On April 15, energy ministers from across the Americas gathered in Washington, D.C., to discuss the Energy and Climate Partnership of the Americas, or ECPA. Initiated last year by U.S. President Barack Obama, ECPA brings together countries to collectively pursue voluntary initiatives covering renewable energy, energy efficiency, infrastructure development, and similar issues.
Last week’s meeting received supporting statements from several high-ranking officials. Secretary of State Hillary Clinton outlined seven U.S. priority areas, from legal and technical advice for Caribbean states, to scientific research on oil shale, to financial support of urban development projects. The president of the Inter-American Development Bank, Luis Alberto Moreno, announced plans for an additional US$3 billion a year in renewable energy and climate projects by 2012. And various countries have pledged to participate in projects ranging from rural electrification to research and technology transfers, with many more projects expected to be formally organized in the near term.

§ Raw data:
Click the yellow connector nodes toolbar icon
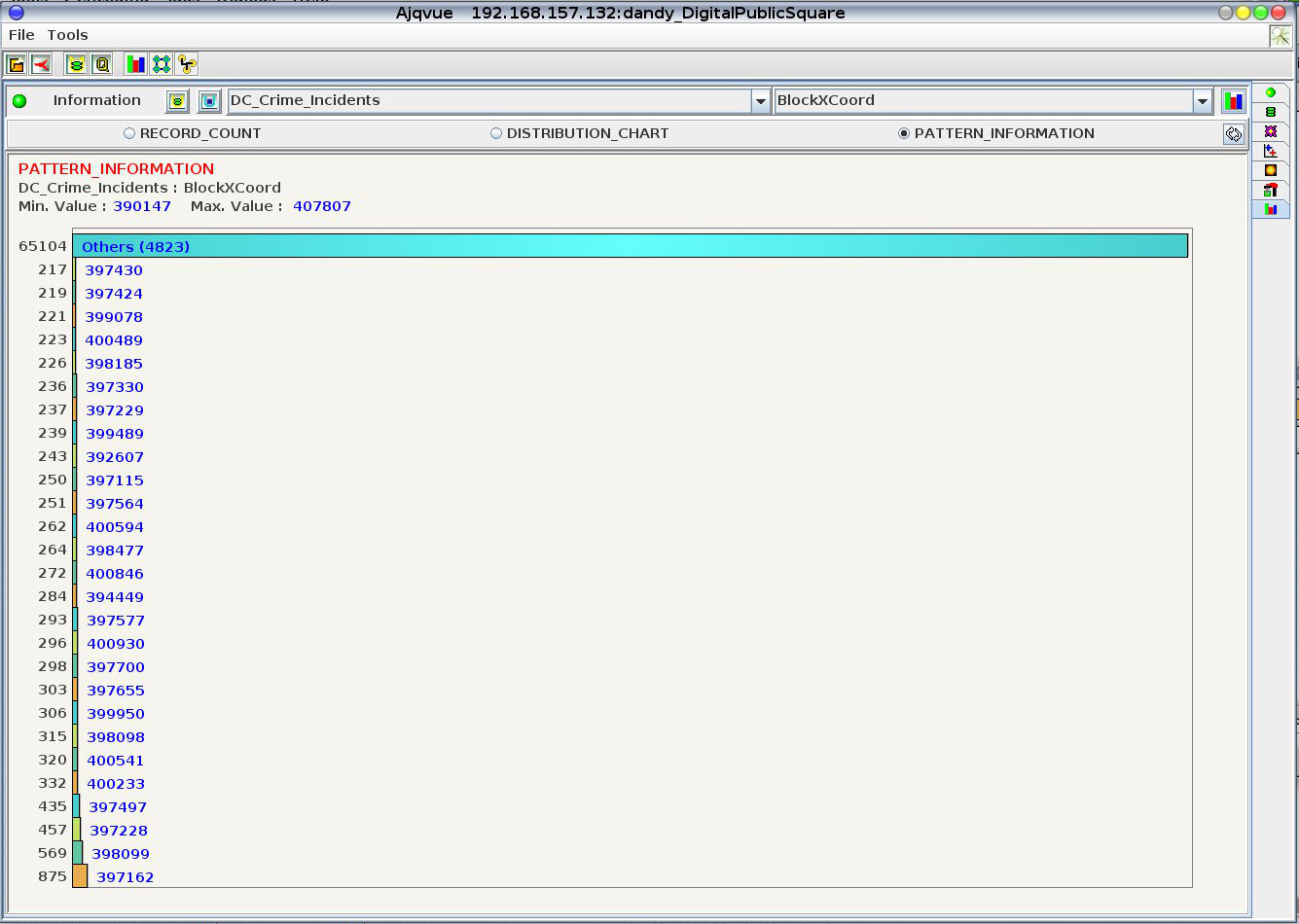 (187, 65)

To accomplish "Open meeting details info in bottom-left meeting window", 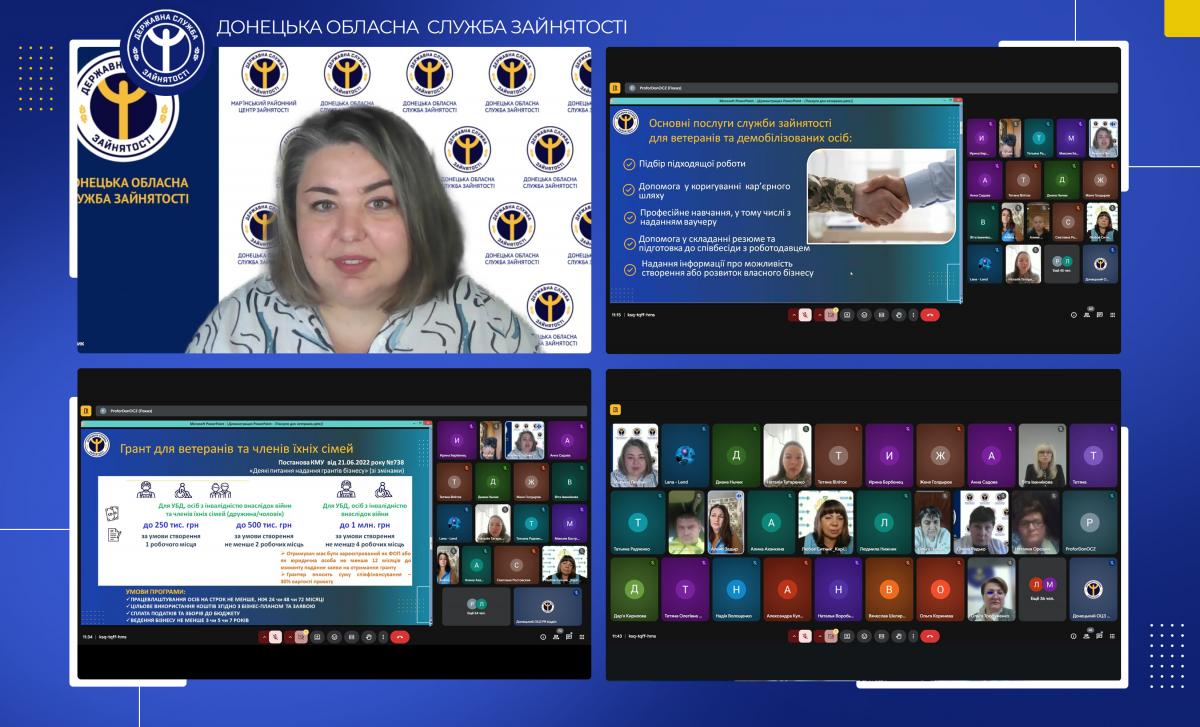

§ Given instruction:
Pick up the account of the April 15 meeting of energy ministers on the Energy and Climate Partnership of the Americas right after its final sentence.

§ The response:
All of these announcements highlight the importance of the Americas in leading the way to a clean energy strategy that addresses climate change—with or without a binding international climate agreement in place.
Here at Worldwatch, we have been thinking about these underlying issues for the past year and recently launched a new effort to partner with Caribbean countries to develop low-carbon roadmaps. The projects will include renewable resource mapping, technical and economic assessments, and, perhaps most importantly, an analysis of existing and proposed policies and regulations. The roadmaps will help countries coordinate their ongoing activities and increase international confidence and investment in low-carbon development strategies in the region.
Up first in this effort? The Dominican Republic, which has shown excitement for the project at all levels, including from the nation’s Energy Commission. We plan to start our work there this summer. The second country will be Jamaica. Last week, we met with the Honorable Laurence Broderick, Minister of State in the Ministry of Mining and Energy of Jamaica, and he invited us to visit his country and begin working on the issues. We then hope to extend the project to Haiti, providing coverage of the major islands of the Greater Antilles. Read more about these projects as they unfold, here on the ReVolt blog.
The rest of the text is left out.